:: To be done ::
Update the records below by changing "sidebar" to "side panel" and keeping everything else as it is. Leave out the pictures.

----

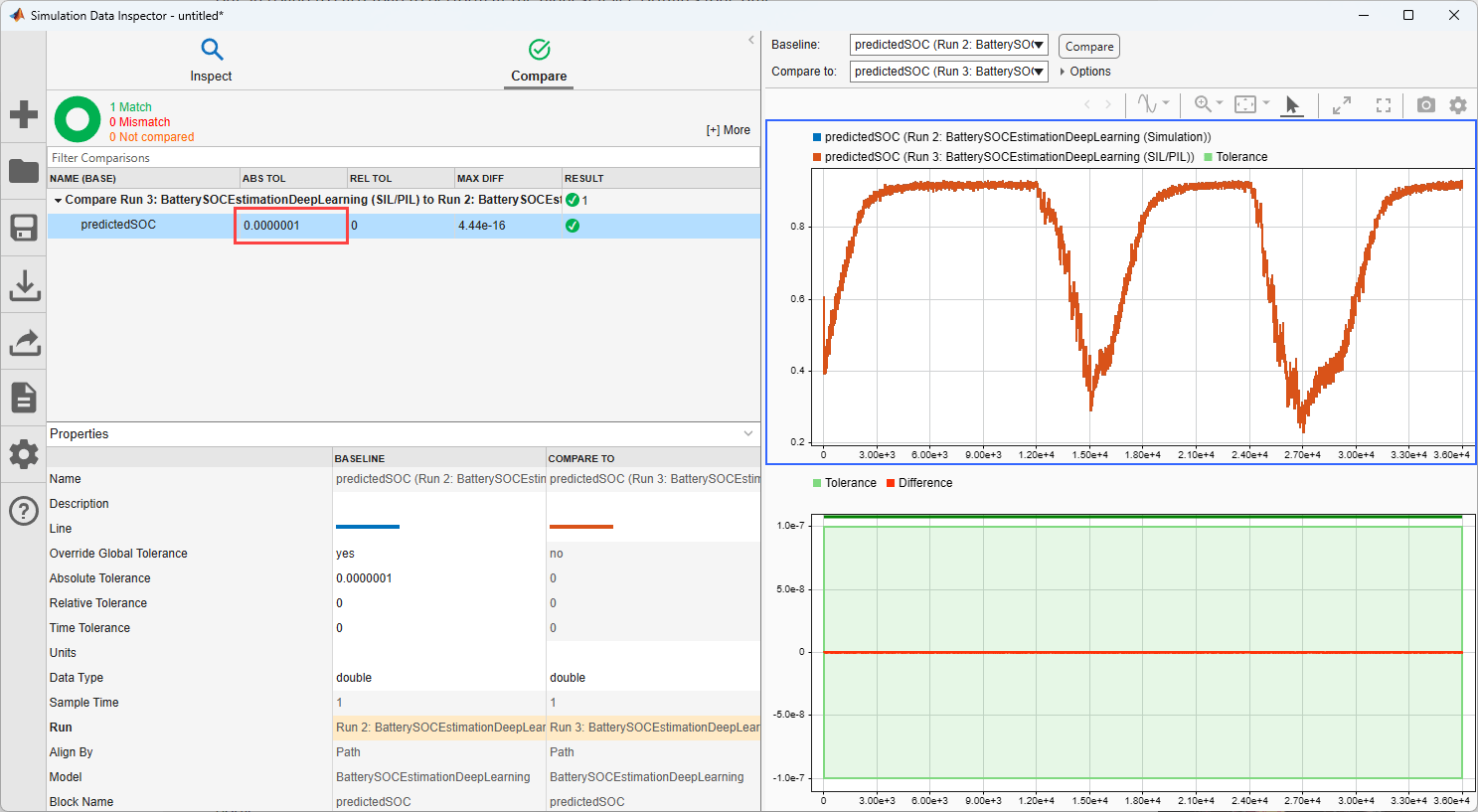Open the Create report icon

[x=23, y=397]
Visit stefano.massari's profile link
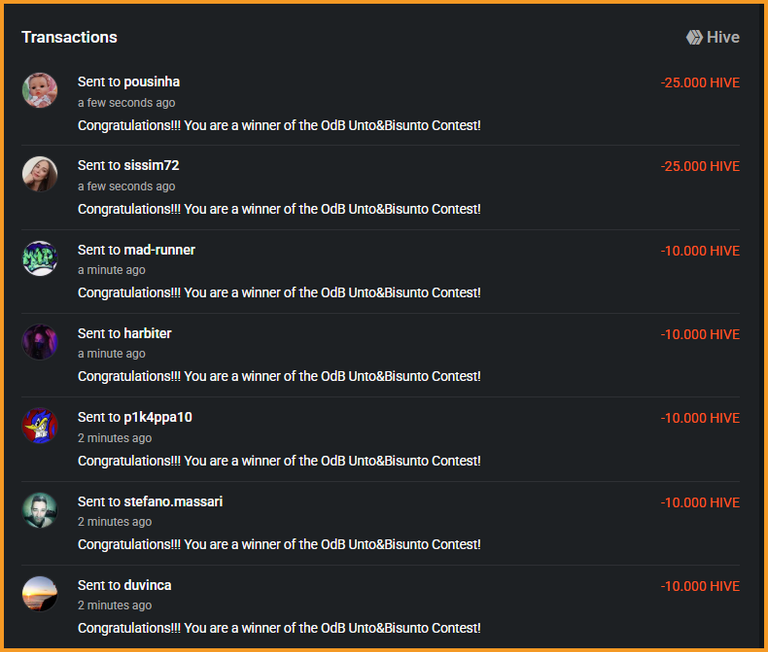Screen dimensions: 768x652 (173, 502)
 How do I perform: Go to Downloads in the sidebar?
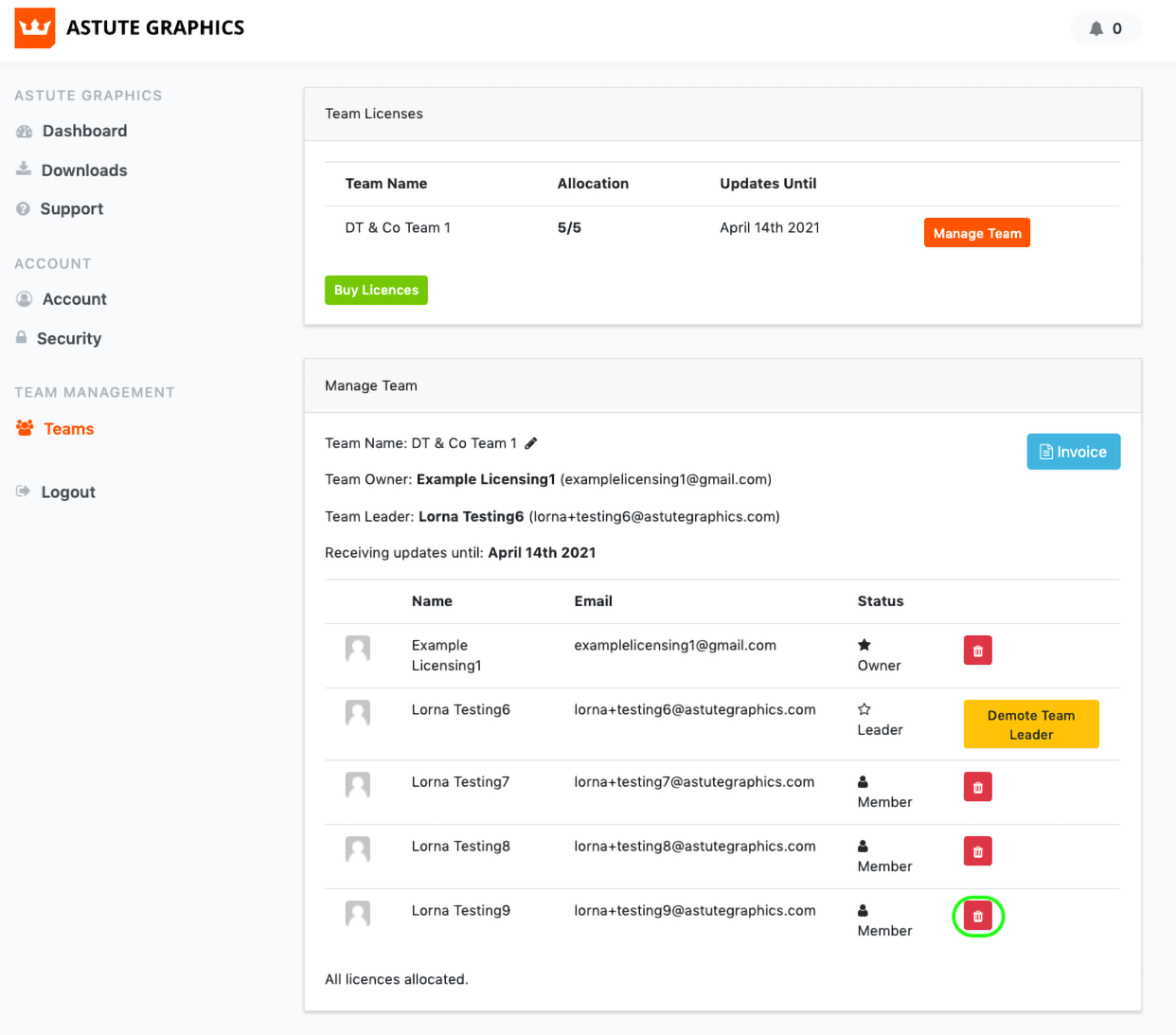[83, 170]
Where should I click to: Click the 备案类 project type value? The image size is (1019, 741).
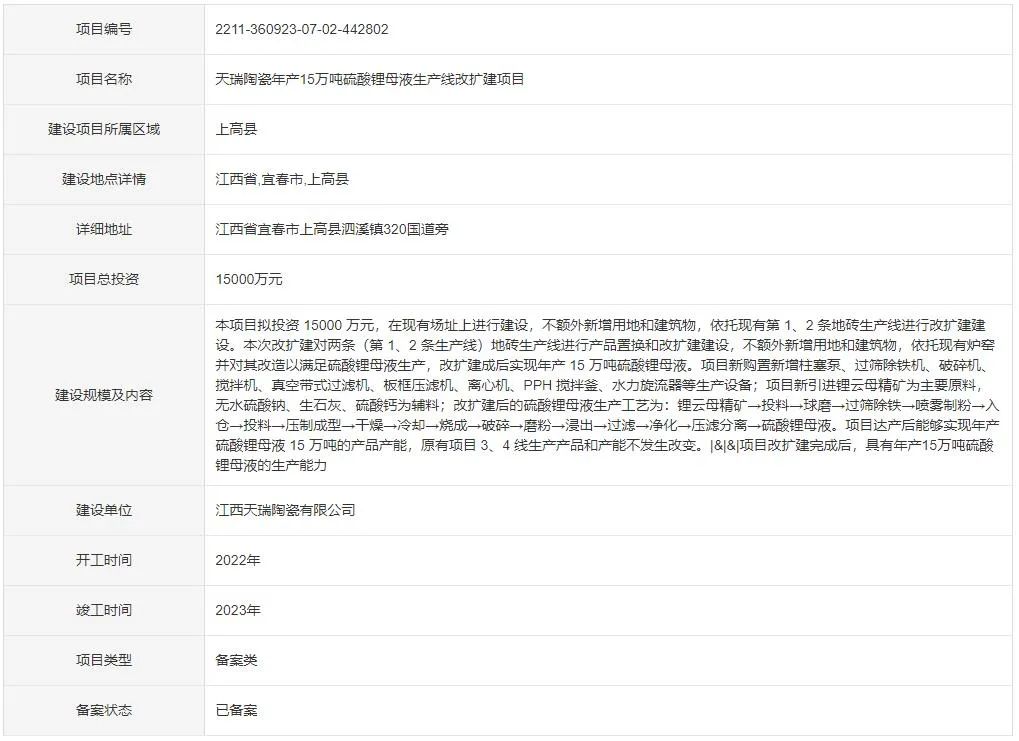(236, 660)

----

:: The result ::
Open the Create report icon

[x=23, y=397]
Visit stefano.massari's profile link
Screen dimensions: 768x652 (173, 502)
 How do I perform: Go to Downloads in the side panel?
[83, 170]
Where should I click to: Click the 备案类 project type value? The image size is (1019, 741).
(236, 660)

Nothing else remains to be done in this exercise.